Três fatores interligados se destacam:
- Competição salarial: varejo, logística e hospitalidade elevaram o pagamento por hora em muitas regiões dos EUA, frequentemente sem exigir anos de formação.
- Custo de vida: moradia, transporte e cuidados infantis em estados costeiros, onde os estaleiros costumam estar, tornam salários iniciais baixos ainda mais difíceis de aceitar.
- Expectativas em mudança: trabalhadores mais jovens valorizam mais flexibilidade, saúde mental e progressão rápida do que gerações anteriores.
Analistas de políticas públicas argumentam que planejadores de defesa precisam pensar como economistas do trabalho. Um programa de submarinos que custa dezenas de bilhões continua refém da tabela salarial de um soldador em início de carreira - e de a crença de um jovem de 19 anos de que atravessar aquele primeiro ano brutal vale a pena.
Conceitos-chave: submarinos nucleares e ofícios qualificados
Para quem não está habituado ao jargão, dois termos estão no centro desta história.
Submarino com propulsão nuclear: submarino cujo sistema de propulsão é movido por um reator nuclear, e não por motores a diesel. O reator permite ficar submerso por meses, dá grande alcance e torna a embarcação um instrumento central da estratégia de dissuasão dos EUA. Construir um envolve soldagem complexa, tubulações, eletrônica e sistemas de segurança - tudo isso exige alta qualificação.
Ofício qualificado (skilled trade): trabalho baseado em habilidades práticas aprendidas por meio de aprendizagem (apprenticeships), escola técnica ou formação no próprio emprego. Soldadores e encanadores industriais (pipefitters) em estaleiros entram nessa categoria. Essas funções podem pagar bem após alguns anos, mas o período de formação pode ser duro e mal remunerado se não houver apoio adequado.

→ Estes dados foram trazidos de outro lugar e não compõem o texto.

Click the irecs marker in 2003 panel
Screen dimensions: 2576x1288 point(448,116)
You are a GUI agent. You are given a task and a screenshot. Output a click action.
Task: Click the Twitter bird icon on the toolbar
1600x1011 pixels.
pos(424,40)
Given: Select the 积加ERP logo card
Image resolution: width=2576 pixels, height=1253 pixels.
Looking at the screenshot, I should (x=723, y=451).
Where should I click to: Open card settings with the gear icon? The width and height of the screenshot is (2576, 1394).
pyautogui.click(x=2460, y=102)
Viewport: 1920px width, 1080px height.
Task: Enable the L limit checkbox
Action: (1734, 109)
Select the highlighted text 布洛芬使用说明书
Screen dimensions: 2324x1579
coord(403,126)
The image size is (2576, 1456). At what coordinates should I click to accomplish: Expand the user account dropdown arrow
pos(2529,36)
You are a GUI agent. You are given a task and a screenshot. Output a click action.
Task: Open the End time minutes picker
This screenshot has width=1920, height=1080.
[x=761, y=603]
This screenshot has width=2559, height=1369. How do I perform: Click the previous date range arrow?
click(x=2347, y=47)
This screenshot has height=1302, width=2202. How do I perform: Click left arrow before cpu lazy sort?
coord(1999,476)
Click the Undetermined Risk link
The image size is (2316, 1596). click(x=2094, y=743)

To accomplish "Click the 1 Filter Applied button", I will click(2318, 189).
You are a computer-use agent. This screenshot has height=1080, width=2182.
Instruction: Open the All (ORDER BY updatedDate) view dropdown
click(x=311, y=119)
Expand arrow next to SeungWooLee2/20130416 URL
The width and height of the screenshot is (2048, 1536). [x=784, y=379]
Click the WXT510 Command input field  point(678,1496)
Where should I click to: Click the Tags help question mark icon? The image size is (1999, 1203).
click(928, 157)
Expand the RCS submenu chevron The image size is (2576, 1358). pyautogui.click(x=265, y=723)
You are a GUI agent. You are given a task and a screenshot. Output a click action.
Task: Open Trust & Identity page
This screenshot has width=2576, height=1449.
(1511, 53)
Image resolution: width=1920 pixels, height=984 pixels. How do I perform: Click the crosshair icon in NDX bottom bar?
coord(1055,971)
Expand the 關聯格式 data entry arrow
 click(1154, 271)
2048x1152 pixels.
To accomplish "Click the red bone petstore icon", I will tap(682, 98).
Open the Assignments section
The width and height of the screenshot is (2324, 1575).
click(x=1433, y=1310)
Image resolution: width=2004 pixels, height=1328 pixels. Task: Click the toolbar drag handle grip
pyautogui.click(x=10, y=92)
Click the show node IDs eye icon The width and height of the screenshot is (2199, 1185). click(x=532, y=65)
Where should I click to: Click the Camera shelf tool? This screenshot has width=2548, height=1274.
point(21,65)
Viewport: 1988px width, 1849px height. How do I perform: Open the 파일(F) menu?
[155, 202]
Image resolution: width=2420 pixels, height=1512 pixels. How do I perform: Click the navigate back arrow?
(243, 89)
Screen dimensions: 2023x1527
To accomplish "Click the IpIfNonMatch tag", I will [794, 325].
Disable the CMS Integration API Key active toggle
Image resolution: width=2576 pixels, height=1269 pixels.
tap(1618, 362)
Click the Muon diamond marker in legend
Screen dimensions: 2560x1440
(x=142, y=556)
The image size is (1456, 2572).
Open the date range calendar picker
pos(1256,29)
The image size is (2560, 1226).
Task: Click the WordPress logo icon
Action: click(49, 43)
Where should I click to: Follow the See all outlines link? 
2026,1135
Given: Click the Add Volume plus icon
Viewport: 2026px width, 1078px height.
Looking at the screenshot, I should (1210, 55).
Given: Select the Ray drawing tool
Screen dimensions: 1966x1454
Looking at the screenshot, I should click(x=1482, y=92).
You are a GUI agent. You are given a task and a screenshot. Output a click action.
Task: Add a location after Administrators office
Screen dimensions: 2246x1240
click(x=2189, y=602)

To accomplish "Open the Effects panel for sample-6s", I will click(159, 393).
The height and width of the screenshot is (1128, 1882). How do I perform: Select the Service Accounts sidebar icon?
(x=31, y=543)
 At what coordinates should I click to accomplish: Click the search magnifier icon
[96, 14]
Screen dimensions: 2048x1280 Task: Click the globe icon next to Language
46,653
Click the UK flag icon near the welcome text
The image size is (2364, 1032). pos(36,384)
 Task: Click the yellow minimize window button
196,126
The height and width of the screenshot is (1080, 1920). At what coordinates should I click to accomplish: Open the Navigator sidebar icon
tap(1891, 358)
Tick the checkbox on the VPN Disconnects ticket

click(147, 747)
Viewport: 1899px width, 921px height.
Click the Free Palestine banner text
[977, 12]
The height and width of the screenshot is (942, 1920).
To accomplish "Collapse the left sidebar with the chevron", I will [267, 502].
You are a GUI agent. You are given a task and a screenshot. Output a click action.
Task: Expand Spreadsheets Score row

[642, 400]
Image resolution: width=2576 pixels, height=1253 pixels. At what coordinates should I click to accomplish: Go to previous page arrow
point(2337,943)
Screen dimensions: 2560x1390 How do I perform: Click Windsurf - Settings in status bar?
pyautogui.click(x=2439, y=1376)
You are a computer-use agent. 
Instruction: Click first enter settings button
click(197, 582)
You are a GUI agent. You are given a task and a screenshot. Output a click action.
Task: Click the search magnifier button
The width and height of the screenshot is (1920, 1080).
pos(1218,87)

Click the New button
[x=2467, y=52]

Como poderia ser um caminho diferente
Analistas frequentemente desenham cenários de “e se” para a crise dos estaleiros. Uma mudança relativamente modesta, dizem, poderia alterar o quadro de forma decisiva: aumentar o salário de entrada e antecipar o apoio à formação.
Por exemplo, um pacote que garanta um salário que dê para viver desde o primeiro dia, com subsídio de moradia ou transporte e um calendário claro de aumentos após marcos de qualificação, pode convencer mais recrutas a suportar o desgaste inicial. Parcerias mais profundas com community colleges poderiam encurtar o tempo de formação, e programas de mentoria no chão de fábrica podem tornar os primeiros meses brutais menos solitários.
Há riscos: custos maiores no começo, negociações com sindicatos e reação política contra gastos em defesa. Mas a alternativa também tem um preço: vagas vazias, submarinos atrasados e aliados à espera de navios que só existem no papel.
No fim, o contraste que chama a atenção - McDonald’s versus um submarino nuclear - fala menos sobre fast food e mais sobre como os Estados Unidos valorizam o trabalho industrial. O poder naval da superpotência agora depende de uma pergunta direta: um emprego construindo a espinha dorsal da defesa nacional consegue superar um turno atrás do balcão - não apenas na teoria, mas no salário semanal e numa vida viável?